Task to carry out = The entries below should be copied exactly and completely.

Material to process =
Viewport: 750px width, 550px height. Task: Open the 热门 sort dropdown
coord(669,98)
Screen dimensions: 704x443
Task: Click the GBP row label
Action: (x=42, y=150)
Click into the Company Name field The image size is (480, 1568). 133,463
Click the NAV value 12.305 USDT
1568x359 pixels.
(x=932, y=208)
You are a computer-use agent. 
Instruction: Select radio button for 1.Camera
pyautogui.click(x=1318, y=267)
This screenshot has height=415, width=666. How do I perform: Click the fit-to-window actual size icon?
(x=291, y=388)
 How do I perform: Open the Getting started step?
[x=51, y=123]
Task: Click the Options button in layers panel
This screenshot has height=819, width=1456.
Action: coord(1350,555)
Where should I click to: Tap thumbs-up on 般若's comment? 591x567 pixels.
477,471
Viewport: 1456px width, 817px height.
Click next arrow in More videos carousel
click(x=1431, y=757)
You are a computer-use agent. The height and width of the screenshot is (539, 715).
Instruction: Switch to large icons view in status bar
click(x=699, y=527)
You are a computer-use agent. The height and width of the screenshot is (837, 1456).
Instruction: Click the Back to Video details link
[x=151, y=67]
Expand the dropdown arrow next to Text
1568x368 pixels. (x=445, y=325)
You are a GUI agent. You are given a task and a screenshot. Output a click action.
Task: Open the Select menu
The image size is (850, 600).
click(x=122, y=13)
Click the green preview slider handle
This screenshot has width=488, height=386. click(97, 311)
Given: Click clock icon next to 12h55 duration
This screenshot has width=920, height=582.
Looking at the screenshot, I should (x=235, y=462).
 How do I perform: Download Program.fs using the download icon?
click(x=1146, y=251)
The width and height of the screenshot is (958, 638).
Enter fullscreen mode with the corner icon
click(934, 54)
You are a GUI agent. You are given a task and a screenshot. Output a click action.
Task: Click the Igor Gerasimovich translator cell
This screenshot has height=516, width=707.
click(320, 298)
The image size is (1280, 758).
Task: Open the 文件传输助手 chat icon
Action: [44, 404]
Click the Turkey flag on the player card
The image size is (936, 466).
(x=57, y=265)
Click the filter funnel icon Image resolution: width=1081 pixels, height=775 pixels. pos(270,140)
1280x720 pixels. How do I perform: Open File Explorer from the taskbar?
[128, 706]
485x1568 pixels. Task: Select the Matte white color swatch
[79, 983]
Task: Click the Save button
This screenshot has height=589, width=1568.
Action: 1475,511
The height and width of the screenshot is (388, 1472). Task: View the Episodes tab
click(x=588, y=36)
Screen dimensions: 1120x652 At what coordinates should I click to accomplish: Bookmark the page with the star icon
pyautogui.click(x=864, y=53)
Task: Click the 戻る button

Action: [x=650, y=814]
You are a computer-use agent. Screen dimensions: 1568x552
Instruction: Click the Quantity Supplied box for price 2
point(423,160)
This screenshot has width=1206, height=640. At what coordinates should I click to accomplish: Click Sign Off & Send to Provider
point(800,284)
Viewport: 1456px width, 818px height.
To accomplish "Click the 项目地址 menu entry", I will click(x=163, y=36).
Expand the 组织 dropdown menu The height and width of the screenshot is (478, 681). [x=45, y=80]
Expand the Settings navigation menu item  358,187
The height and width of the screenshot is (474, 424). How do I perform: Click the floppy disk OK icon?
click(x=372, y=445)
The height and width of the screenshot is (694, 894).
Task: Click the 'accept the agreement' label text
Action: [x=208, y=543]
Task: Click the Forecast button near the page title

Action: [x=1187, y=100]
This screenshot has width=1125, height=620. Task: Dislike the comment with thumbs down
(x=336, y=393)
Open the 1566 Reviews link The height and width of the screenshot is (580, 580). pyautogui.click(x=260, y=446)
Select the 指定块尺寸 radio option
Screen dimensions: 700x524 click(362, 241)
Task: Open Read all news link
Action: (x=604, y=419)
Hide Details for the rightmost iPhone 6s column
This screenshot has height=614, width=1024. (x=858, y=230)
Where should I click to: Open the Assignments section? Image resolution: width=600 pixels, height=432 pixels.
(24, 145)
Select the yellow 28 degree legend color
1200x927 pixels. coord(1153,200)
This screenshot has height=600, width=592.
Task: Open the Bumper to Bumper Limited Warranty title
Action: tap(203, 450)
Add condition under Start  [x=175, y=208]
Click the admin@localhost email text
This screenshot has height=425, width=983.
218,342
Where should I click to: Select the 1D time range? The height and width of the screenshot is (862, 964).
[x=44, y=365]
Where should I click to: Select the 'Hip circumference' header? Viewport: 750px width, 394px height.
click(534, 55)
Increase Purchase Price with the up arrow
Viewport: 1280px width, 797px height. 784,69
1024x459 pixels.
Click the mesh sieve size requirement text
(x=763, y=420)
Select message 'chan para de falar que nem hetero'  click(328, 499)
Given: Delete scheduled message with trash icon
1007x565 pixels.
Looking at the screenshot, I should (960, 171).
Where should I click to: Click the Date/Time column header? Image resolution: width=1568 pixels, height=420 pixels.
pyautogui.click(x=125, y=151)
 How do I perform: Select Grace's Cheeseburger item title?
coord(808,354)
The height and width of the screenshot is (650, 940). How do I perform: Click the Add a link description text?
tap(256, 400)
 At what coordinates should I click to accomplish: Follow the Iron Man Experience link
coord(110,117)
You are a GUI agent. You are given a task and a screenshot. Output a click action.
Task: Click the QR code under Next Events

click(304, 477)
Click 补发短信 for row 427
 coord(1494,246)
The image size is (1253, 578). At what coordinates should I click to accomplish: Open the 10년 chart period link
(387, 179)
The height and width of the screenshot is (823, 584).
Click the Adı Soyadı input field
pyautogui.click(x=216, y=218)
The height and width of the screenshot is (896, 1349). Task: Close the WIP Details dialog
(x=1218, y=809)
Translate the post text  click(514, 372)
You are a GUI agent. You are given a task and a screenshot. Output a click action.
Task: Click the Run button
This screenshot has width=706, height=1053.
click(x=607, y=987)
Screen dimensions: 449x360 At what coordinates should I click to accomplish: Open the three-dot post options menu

Exercise output =
Viewport: 750px width, 550px height. Task: Open the 热门 sort dropdown
coord(669,98)
Screen dimensions: 704x443
Task: Click the GBP row label
Action: (x=42, y=150)
Click into the Company Name field The image size is (480, 1568). 133,463
Click the NAV value 12.305 USDT
1568x359 pixels.
(x=932, y=208)
You are a computer-use agent. 
Instruction: Select radio button for 1.Camera
pyautogui.click(x=1318, y=267)
This screenshot has height=415, width=666. How do I perform: Click the fit-to-window actual size icon?
(x=291, y=388)
 How do I perform: Open the Getting started step?
[x=51, y=123]
Task: Click the Options button in layers panel
This screenshot has height=819, width=1456.
Action: coord(1350,555)
Where should I click to: Tap thumbs-up on 般若's comment? 591x567 pixels.
477,471
Viewport: 1456px width, 817px height.
Click next arrow in More videos carousel
click(x=1431, y=757)
You are a computer-use agent. The height and width of the screenshot is (539, 715).
Instruction: Switch to large icons view in status bar
click(x=699, y=527)
You are a computer-use agent. The height and width of the screenshot is (837, 1456).
Instruction: Click the Back to Video details link
[x=151, y=67]
Expand the dropdown arrow next to Text
1568x368 pixels. (x=445, y=325)
You are a GUI agent. You are given a task and a screenshot. Output a click action.
Task: Open the Select menu
The image size is (850, 600).
click(x=122, y=13)
Click the green preview slider handle
This screenshot has width=488, height=386. click(97, 311)
Given: Click clock icon next to 12h55 duration
This screenshot has width=920, height=582.
Looking at the screenshot, I should (x=235, y=462).
 How do I perform: Download Program.fs using the download icon?
click(x=1146, y=251)
The width and height of the screenshot is (958, 638).
Enter fullscreen mode with the corner icon
click(934, 54)
You are a GUI agent. You are given a task and a screenshot. Output a click action.
Task: Click the Igor Gerasimovich translator cell
This screenshot has height=516, width=707.
click(320, 298)
The image size is (1280, 758).
Task: Open the 文件传输助手 chat icon
Action: [44, 404]
Click the Turkey flag on the player card
The image size is (936, 466).
(x=57, y=265)
Click the filter funnel icon Image resolution: width=1081 pixels, height=775 pixels. pos(270,140)
1280x720 pixels. How do I perform: Open File Explorer from the taskbar?
[128, 706]
485x1568 pixels. Task: Select the Matte white color swatch
[79, 983]
Task: Click the Save button
This screenshot has height=589, width=1568.
Action: 1475,511
The height and width of the screenshot is (388, 1472). Task: View the Episodes tab
click(x=588, y=36)
Screen dimensions: 1120x652 At what coordinates should I click to accomplish: Bookmark the page with the star icon
pyautogui.click(x=864, y=53)
Task: Click the 戻る button

Action: [x=650, y=814]
You are a computer-use agent. Screen dimensions: 1568x552
Instruction: Click the Quantity Supplied box for price 2
point(423,160)
This screenshot has width=1206, height=640. At what coordinates should I click to accomplish: Click Sign Off & Send to Provider
point(800,284)
Viewport: 1456px width, 818px height.
To accomplish "Click the 项目地址 menu entry", I will click(x=163, y=36).
Expand the 组织 dropdown menu The height and width of the screenshot is (478, 681). [x=45, y=80]
Expand the Settings navigation menu item  358,187
The height and width of the screenshot is (474, 424). How do I perform: Click the floppy disk OK icon?
click(x=372, y=445)
The height and width of the screenshot is (694, 894).
Task: Click the 'accept the agreement' label text
Action: [x=208, y=543]
Task: Click the Forecast button near the page title

Action: [x=1187, y=100]
This screenshot has width=1125, height=620. Task: Dislike the comment with thumbs down
(x=336, y=393)
Open the 1566 Reviews link The height and width of the screenshot is (580, 580). pyautogui.click(x=260, y=446)
Select the 指定块尺寸 radio option
Screen dimensions: 700x524 click(362, 241)
Task: Open Read all news link
Action: (x=604, y=419)
Hide Details for the rightmost iPhone 6s column
This screenshot has height=614, width=1024. (x=858, y=230)
Where should I click to: Open the Assignments section? Image resolution: width=600 pixels, height=432 pixels.
(24, 145)
Select the yellow 28 degree legend color
1200x927 pixels. coord(1153,200)
This screenshot has height=600, width=592.
Task: Open the Bumper to Bumper Limited Warranty title
Action: tap(203, 450)
Add condition under Start  [x=175, y=208]
Click the admin@localhost email text
This screenshot has height=425, width=983.
218,342
Where should I click to: Select the 1D time range? The height and width of the screenshot is (862, 964).
[x=44, y=365]
Where should I click to: Select the 'Hip circumference' header? Viewport: 750px width, 394px height.
click(534, 55)
Increase Purchase Price with the up arrow
Viewport: 1280px width, 797px height. 784,69
1024x459 pixels.
Click the mesh sieve size requirement text
(x=763, y=420)
Select message 'chan para de falar que nem hetero'  click(328, 499)
Given: Delete scheduled message with trash icon
1007x565 pixels.
Looking at the screenshot, I should (960, 171).
Where should I click to: Click the Date/Time column header? Image resolution: width=1568 pixels, height=420 pixels.
pyautogui.click(x=125, y=151)
 How do I perform: Select Grace's Cheeseburger item title?
coord(808,354)
The height and width of the screenshot is (650, 940). How do I perform: Click the Add a link description text?
tap(256, 400)
 At what coordinates should I click to accomplish: Follow the Iron Man Experience link
coord(110,117)
You are a GUI agent. You are given a task and a screenshot. Output a click action.
Task: Click the QR code under Next Events

click(304, 477)
Click 补发短信 for row 427
 coord(1494,246)
The image size is (1253, 578). At what coordinates should I click to accomplish: Open the 10년 chart period link
(387, 179)
The height and width of the screenshot is (823, 584).
Click the Adı Soyadı input field
pyautogui.click(x=216, y=218)
The height and width of the screenshot is (896, 1349). Task: Close the WIP Details dialog
(x=1218, y=809)
Translate the post text  click(514, 372)
You are a GUI agent. You are given a task and a screenshot. Output a click action.
Task: Click the Run button
This screenshot has width=706, height=1053.
click(x=607, y=987)
Screen dimensions: 449x360 At what coordinates should I click to accomplish: Open the three-dot post options menu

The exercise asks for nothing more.